Saturday, January 28, 2012

Find Postgres tables which have been locked by over 3 minutes

SELECT
pd.datname AS DATABASE
,pc.relname AS relation
,pl.GRANTED
,pl.mode
,psa.current_query
,now() - psa.query_start AS execution_time
FROM
pg_locks pl
LEFT OUTER JOIN pg_class pc ON pc.oid = pl.relation
LEFT OUTER JOIN pg_database pd ON pd.oid = database
LEFT OUTER JOIN pg_stat_activity psa ON psa.procpid = pl.pid
INNER JOIN pg_tables pt ON pt.tablename = pc.relname
WHERE
1 = 1
AND pd.datname = 'cso'
AND now() - psa.query_start >= '00:03:00'
ORDER BY
execution_time DESC;

Friday, January 27, 2012

Cacti IO iostat monitoring - Fixing Invalid field error

I was setting up Cacti to include I/O stats monitoring (you know, those given by iostat command of sysstats linux package). The guys at http://www.markround.com/archives/48-Linux,-Solaris-and-FreeBSD-iostat-monitoring-with-Cacti.html made a really nice job of creating the required scripts and Cacti templates, so I was hoping I'd just install them and use the results. I thought that it was so easy...

For some reason, using their Cacti templates under RedHat EL 5.7with Cacti 0.8.7i gave the following error, when running the query from inside Cacti in debug mode:

Invalid field ioDescr:ioName:ioIndex

Some Googling around took me back to Markround.com, where one of the user comments was about the same issue. The solution turned out to be editing the iostat.xml, looking for that ... line and removing the ioName portion of it. That is:

ioDescr:ioIndex

That solved the issue.

Wednesday, January 25, 2012

SNMP monitoring with Cacti

Yesterday I installed Cacti to monitor a DBMS server. The box has 56 GB RAM and two Quad Core processors. I set up Cacti as usual, that is (ubuntu boxes, taken from http://www.debuntu.org/how-to-monitor-your-servers-with-snmp-and-cacti).

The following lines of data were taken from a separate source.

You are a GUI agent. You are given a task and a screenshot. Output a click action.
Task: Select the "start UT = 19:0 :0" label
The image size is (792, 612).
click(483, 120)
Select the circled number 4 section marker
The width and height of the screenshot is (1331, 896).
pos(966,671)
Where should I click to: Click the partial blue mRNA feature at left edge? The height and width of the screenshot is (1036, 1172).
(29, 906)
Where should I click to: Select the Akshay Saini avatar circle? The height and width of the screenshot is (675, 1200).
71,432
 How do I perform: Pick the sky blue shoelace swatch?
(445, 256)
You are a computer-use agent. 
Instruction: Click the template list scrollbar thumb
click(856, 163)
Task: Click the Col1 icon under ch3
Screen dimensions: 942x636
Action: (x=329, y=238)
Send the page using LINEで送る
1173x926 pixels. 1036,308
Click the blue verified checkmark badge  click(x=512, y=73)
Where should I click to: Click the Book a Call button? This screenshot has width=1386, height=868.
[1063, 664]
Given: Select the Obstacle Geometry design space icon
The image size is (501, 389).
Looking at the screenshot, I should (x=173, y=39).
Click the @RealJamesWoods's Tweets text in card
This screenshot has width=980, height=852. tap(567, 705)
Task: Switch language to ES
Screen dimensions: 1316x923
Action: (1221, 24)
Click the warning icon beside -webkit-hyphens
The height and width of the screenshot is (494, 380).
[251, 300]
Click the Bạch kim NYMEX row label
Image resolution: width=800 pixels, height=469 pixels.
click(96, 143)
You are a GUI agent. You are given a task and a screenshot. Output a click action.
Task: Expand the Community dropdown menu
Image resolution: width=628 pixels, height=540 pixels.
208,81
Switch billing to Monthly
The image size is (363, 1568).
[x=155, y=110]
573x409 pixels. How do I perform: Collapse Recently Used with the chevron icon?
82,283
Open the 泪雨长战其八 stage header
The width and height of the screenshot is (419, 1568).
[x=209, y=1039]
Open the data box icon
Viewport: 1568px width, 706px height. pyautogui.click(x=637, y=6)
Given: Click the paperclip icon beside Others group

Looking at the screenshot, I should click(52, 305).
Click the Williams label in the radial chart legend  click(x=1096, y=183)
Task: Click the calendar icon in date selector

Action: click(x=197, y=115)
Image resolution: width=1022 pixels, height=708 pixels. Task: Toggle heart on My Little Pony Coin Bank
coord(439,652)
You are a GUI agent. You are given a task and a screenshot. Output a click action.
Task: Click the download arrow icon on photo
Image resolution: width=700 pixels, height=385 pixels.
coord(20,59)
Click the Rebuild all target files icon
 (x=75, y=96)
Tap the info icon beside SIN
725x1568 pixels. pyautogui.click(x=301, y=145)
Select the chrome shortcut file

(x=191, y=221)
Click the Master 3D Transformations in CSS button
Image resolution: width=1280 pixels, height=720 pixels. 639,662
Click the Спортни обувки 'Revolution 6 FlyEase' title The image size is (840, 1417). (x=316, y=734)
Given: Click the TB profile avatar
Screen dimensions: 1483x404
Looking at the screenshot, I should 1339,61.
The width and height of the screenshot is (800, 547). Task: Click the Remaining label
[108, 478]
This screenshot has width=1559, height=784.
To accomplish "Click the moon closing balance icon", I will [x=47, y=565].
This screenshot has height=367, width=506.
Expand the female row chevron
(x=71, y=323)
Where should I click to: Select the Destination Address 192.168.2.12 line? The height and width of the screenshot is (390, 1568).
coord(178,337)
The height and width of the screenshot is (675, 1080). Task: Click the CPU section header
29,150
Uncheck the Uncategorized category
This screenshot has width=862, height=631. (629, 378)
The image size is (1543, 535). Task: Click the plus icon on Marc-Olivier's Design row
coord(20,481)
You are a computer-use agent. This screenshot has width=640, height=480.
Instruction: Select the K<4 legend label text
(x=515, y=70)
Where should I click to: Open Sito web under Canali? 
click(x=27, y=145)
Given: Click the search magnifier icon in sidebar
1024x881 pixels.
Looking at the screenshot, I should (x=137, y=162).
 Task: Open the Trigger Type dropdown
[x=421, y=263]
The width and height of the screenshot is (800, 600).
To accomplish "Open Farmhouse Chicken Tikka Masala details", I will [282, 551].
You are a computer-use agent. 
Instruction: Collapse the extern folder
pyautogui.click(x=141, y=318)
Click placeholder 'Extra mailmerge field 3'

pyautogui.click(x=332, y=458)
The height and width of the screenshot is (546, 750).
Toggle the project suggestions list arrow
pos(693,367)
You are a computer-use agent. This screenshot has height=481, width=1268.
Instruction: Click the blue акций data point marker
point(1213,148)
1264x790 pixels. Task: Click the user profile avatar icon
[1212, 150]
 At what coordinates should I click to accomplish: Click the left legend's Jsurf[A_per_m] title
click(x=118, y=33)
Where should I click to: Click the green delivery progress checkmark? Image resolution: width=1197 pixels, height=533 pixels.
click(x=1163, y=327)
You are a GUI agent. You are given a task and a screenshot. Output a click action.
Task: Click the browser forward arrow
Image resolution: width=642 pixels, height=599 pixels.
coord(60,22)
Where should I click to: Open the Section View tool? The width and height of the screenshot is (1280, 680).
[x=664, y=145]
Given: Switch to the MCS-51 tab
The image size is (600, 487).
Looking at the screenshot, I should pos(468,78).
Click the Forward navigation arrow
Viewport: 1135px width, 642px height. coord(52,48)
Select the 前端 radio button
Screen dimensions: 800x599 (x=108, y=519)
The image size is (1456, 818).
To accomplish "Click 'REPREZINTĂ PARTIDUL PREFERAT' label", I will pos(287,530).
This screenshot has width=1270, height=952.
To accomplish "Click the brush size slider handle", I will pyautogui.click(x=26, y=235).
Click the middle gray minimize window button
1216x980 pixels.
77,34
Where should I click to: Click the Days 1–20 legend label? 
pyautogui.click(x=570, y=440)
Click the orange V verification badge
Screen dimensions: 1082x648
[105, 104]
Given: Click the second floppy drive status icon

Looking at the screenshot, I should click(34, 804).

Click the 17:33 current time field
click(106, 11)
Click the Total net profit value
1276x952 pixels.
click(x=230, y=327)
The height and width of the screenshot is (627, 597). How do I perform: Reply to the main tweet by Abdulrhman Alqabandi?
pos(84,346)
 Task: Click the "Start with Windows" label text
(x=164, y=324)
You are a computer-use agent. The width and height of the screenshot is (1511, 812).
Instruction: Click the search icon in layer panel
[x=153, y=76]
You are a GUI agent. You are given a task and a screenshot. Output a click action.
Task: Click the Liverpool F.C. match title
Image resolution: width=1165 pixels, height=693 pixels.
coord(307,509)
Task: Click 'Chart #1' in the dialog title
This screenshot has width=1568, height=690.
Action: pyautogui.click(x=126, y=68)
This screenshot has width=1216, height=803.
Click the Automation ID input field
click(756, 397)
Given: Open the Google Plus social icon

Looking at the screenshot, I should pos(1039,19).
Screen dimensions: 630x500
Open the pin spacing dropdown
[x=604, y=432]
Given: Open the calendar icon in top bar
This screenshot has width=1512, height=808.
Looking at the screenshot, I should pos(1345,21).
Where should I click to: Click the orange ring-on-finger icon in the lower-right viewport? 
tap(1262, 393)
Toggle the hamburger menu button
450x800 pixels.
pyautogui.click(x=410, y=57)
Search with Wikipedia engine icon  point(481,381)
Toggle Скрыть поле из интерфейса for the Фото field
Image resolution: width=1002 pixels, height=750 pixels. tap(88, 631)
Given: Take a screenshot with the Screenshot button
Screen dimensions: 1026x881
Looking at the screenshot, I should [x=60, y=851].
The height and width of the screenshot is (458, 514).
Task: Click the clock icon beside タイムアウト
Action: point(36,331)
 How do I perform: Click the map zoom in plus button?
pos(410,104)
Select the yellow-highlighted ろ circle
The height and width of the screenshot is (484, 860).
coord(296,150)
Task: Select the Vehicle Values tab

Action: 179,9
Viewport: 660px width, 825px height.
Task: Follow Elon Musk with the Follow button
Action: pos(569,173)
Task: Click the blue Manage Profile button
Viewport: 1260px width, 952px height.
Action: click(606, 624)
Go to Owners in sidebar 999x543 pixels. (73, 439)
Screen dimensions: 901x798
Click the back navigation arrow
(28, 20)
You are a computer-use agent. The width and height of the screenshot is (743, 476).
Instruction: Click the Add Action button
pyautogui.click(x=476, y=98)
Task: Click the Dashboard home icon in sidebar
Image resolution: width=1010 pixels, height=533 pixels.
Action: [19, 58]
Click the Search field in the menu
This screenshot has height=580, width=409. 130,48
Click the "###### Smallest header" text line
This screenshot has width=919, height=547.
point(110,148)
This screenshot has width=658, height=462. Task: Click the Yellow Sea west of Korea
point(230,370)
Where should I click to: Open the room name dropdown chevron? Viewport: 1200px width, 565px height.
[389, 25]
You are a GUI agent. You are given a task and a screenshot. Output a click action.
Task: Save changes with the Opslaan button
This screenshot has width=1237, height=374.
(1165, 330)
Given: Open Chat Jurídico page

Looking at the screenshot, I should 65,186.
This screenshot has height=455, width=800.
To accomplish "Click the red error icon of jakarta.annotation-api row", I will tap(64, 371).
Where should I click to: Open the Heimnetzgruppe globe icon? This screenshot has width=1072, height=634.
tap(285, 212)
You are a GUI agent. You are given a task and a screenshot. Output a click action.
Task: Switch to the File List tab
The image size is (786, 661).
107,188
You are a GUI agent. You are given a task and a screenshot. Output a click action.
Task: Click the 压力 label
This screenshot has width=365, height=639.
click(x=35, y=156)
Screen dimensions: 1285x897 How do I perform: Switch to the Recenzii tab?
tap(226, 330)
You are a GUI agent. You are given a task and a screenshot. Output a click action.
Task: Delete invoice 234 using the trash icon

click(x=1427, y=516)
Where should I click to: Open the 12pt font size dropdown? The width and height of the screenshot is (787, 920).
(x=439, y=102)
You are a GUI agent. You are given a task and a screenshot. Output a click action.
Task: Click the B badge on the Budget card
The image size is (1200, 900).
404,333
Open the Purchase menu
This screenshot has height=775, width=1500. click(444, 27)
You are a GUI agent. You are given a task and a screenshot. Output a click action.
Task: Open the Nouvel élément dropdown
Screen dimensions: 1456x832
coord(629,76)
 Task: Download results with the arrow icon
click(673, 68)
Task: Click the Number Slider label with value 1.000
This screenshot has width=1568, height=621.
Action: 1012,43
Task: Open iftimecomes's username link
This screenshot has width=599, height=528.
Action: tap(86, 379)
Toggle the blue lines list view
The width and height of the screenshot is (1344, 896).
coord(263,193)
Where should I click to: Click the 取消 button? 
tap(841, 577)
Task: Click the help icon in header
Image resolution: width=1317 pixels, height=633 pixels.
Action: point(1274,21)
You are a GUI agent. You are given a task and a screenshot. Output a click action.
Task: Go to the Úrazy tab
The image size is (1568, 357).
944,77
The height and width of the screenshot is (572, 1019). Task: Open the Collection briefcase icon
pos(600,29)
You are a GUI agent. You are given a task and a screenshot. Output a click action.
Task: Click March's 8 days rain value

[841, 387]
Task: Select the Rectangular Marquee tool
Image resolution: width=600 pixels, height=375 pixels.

On the box that you want to monitor (which will run SNMPD, but not Cacti itself):
  • sudo apt-get install snmpd.
  • Configure SNMPD so that it listens on all interfaces. Edit 7etc/default/snmpd, look for a line saying SNMPDOPTS='-Lsd -Lf /dev/null -u snmp -I -smux -p /var/run/snmpd.pid 127.0.0.1' and remove the 127.0.0.1 part. Also, make sure that SNMPDRUN is set to "yes" (no quotes).
  • Set up SNMP security. Edit /etc/snmp/snmpd.conf and leave only a com2sec line like this one:
com2sec readonly authorized_host_or_net communityname
  • Make sure to replace authorized_host_or_net with the host or network IP address of the box running cacti (might be the same one you are going to monitor and are installing SNMP into). Also, replace communityname by some other string of your choice. This string is required to query the SNMP daemon.
  • Restart SNMPD.
On the box running Cacti:
  • Test everything is working OK by running a command like this (the command must be run from an authorized IP as defined on the com2sec entry of snmpd.conf):
snmpwalk -Os -c communityname -v 1 snmp_host system
  • This should return a bunch of results. If instead you get a timeout, check your com2sec line is fine, the communityname given as argument to snmpwalk is the same as the one defined on the com2sec entry, and that no firewall is dropping your traffic between you and the SNMP server.
OK, so far, you have only installed SNMP on the box you want to monitor. Now you want to install cacti, which is your GUI to SNMP and allows you to see long term trends of resource usage. Do this:

On the box running Cacti:
  • sudo apt-get install mysql-server apache2 libapache2-mod-php5 php5-mysql php5-cli php5-snmp cacti
  • It will ask you a few questions about passwords for MySQL root user as well as for Cacti's DB user. Input as desired, but make sure you remember them.
  • Fire up your browser to http://cacti_host/cacti/. You will be presented with a configuration wizard. hit Next. Then select New Install and hit Next. Make sure that all dependencies are FOUND and hit Next/Finish.
At this point, Cacti is Up and Running. you will be redirected to it's login screen. Log in with username "admin" password "admin" (no quotes). It will ask you to change the password. Do it as requested. Then click on the graphs tab, and chose Localhost on the left tree. You will be able to see the graphs for the host running Cacti. They might be empty, or missing at all for a few minutes, that's OK. Give it some 10 minutes and you should start seeing data.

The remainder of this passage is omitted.